* **WHAT IS NEEDED**:
Return the data from the line containing "Click the Новый запрос button" through the line containing "(x=2315, y=188)" with no changes, including both of those lines.

[Start of DATA ROWS]

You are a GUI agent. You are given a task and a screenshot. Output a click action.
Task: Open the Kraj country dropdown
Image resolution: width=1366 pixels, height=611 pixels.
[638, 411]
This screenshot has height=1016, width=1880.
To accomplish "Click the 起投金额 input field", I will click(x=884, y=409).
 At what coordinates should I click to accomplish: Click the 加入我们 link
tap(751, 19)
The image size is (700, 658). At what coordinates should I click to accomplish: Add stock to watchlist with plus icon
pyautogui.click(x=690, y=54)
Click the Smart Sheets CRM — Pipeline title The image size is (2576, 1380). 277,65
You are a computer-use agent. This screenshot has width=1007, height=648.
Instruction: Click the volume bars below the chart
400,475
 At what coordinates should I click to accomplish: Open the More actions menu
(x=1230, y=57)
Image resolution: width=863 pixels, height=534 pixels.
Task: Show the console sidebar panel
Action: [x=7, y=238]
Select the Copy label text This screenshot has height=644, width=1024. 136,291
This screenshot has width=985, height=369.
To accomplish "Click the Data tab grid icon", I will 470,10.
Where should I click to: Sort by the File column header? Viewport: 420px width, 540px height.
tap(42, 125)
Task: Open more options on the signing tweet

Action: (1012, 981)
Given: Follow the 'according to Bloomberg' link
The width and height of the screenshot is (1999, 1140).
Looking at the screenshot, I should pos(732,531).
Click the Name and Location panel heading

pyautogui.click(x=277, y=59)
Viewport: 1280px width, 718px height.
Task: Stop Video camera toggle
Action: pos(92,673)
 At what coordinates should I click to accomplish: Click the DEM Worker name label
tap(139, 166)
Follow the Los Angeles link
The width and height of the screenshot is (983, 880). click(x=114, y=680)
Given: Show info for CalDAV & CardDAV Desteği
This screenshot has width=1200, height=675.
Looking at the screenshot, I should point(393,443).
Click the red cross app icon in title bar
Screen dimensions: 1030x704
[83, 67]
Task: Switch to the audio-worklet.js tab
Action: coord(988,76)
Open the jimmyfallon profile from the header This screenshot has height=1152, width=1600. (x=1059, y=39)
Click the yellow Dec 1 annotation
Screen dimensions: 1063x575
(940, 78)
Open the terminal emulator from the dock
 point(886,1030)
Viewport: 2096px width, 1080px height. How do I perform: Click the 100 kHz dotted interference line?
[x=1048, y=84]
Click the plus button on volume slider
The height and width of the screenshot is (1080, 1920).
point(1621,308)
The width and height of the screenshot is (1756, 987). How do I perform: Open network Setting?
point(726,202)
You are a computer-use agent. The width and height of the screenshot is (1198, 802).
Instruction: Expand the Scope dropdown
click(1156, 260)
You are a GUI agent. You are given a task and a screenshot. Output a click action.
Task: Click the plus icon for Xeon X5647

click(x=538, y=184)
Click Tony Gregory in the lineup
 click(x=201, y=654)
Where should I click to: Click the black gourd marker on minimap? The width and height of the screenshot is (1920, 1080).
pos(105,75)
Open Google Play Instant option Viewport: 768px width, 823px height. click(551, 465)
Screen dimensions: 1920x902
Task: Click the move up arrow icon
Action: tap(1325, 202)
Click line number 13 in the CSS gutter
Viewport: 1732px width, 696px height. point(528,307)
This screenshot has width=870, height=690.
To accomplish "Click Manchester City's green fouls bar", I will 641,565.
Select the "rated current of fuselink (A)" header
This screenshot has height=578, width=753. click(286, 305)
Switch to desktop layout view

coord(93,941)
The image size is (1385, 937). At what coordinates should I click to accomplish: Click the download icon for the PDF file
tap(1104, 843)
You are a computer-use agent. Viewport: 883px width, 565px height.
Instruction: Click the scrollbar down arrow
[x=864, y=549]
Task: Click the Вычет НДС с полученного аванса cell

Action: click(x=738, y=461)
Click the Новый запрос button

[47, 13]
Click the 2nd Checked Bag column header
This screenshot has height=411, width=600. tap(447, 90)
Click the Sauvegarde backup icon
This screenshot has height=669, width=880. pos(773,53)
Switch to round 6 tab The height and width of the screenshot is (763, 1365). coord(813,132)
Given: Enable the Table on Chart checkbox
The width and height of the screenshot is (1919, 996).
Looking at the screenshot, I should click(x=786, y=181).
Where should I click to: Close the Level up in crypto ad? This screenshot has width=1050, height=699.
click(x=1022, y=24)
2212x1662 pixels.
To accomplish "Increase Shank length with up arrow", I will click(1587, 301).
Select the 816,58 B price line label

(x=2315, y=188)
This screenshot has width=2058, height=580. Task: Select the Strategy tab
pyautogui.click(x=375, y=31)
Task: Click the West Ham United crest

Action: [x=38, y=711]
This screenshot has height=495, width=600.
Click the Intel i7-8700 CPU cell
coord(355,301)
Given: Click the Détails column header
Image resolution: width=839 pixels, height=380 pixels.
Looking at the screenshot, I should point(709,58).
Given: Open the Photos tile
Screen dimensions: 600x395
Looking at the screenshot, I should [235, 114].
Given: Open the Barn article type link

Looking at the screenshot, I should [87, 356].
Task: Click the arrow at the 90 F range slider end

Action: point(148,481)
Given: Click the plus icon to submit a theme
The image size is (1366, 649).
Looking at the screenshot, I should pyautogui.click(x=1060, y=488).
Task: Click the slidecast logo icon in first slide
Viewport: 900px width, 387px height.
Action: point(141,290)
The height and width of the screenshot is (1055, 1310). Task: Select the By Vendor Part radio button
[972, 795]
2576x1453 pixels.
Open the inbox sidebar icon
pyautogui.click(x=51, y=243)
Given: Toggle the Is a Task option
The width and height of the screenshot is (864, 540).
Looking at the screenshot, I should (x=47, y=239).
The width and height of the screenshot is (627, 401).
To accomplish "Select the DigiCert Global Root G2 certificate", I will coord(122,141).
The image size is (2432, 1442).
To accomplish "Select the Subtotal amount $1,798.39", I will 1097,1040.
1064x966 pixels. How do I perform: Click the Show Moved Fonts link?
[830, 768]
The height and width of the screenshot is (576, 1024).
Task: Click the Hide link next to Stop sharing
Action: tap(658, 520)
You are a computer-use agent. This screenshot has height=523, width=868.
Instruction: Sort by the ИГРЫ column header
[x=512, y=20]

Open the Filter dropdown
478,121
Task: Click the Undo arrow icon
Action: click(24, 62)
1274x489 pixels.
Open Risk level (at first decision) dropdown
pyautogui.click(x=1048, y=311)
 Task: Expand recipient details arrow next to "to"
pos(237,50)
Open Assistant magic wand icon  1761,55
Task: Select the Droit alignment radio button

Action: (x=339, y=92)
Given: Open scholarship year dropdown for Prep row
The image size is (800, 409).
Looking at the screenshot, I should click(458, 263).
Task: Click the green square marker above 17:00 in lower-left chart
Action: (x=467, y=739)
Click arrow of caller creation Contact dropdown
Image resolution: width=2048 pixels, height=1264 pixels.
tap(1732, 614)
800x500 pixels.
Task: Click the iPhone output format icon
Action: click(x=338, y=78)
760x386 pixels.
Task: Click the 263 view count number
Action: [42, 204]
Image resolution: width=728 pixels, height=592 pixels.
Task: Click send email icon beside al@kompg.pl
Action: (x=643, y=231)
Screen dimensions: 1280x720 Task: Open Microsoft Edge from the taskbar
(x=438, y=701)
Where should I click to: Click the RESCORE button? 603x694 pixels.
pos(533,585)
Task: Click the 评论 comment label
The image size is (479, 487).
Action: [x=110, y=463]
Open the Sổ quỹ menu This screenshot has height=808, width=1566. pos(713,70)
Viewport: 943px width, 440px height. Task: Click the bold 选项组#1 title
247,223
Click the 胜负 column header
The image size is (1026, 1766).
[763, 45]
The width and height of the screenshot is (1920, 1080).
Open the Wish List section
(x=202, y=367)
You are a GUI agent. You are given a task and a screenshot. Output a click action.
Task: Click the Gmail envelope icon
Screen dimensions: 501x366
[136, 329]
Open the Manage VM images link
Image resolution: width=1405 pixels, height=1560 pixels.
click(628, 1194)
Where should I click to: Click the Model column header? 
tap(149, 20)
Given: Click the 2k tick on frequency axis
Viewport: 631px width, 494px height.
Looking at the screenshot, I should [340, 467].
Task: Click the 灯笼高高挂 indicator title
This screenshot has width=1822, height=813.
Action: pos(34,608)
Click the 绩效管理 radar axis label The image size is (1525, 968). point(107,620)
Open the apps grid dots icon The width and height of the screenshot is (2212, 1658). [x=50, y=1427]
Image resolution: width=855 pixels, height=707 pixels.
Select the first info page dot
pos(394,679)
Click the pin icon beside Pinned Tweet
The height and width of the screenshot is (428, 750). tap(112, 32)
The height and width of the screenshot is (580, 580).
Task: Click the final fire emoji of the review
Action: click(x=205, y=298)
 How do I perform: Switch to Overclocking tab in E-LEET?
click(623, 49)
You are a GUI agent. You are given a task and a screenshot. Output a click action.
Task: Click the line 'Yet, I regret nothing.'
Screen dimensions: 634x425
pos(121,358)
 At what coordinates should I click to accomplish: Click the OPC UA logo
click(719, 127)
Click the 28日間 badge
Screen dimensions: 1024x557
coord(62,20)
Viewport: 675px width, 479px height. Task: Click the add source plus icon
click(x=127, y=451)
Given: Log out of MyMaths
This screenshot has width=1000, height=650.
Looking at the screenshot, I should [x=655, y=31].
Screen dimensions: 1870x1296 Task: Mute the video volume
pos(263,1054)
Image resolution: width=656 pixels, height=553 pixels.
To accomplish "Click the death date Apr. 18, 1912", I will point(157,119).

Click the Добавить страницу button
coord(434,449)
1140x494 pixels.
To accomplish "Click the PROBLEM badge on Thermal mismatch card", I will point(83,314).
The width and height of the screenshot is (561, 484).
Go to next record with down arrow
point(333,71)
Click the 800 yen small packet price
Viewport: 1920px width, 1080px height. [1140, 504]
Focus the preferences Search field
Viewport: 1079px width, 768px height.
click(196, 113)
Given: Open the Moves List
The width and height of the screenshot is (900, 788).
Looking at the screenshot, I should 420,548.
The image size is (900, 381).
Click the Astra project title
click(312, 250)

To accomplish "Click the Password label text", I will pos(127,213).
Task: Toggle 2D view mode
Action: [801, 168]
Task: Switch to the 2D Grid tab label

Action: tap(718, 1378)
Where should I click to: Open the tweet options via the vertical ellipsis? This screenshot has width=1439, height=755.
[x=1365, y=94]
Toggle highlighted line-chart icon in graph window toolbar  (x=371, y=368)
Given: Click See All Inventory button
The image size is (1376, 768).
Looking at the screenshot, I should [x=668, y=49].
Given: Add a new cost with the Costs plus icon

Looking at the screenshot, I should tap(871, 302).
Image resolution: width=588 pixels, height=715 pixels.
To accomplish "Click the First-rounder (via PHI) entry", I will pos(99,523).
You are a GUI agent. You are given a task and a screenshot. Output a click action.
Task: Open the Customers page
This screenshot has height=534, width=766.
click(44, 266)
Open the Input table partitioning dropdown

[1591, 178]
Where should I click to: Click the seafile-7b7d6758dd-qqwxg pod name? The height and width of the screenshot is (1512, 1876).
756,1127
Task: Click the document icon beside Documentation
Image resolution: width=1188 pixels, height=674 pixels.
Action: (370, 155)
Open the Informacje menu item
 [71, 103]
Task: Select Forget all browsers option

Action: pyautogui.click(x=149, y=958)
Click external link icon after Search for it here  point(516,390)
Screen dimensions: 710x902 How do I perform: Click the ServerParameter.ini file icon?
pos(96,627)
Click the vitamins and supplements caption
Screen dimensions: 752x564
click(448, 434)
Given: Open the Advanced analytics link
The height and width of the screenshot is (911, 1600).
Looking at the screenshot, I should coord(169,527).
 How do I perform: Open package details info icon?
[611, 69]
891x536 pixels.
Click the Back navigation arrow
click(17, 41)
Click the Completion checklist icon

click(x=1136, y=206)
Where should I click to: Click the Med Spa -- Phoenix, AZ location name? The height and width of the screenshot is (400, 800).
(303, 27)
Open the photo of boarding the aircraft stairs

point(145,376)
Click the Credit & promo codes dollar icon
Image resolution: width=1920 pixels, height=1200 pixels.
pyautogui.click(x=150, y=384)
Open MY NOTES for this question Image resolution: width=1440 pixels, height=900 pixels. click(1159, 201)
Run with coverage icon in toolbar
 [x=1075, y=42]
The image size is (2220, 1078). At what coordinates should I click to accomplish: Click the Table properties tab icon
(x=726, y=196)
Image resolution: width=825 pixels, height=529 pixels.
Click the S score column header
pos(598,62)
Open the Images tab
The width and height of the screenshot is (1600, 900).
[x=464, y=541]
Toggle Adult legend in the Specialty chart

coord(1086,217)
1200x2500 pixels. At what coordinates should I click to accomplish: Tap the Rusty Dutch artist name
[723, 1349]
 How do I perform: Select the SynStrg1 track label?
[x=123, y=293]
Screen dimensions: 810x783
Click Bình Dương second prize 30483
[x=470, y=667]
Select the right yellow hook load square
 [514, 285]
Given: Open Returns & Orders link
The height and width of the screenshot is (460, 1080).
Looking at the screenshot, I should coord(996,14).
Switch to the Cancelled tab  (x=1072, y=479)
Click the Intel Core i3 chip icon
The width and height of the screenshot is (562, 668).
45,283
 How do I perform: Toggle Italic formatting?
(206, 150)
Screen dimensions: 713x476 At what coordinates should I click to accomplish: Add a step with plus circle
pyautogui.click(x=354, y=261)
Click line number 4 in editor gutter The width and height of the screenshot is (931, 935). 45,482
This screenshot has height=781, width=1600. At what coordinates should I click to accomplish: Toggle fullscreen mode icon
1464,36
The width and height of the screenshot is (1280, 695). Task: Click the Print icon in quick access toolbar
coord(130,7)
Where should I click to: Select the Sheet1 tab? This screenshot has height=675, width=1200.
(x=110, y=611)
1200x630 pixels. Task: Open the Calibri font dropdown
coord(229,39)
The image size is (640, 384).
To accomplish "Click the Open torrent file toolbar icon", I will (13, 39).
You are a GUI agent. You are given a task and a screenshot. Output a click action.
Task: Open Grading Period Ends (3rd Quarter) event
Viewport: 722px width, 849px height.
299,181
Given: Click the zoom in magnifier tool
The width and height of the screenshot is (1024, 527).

[End of DATA ROWS]

* **FULL SOLUTION**:
Click the Новый запрос button

[47, 13]
Click the 2nd Checked Bag column header
This screenshot has height=411, width=600. tap(447, 90)
Click the Sauvegarde backup icon
This screenshot has height=669, width=880. pos(773,53)
Switch to round 6 tab The height and width of the screenshot is (763, 1365). coord(813,132)
Given: Enable the Table on Chart checkbox
The width and height of the screenshot is (1919, 996).
Looking at the screenshot, I should click(x=786, y=181).
Where should I click to: Close the Level up in crypto ad? This screenshot has width=1050, height=699.
click(x=1022, y=24)
2212x1662 pixels.
To accomplish "Increase Shank length with up arrow", I will click(1587, 301).
Select the 816,58 B price line label

(x=2315, y=188)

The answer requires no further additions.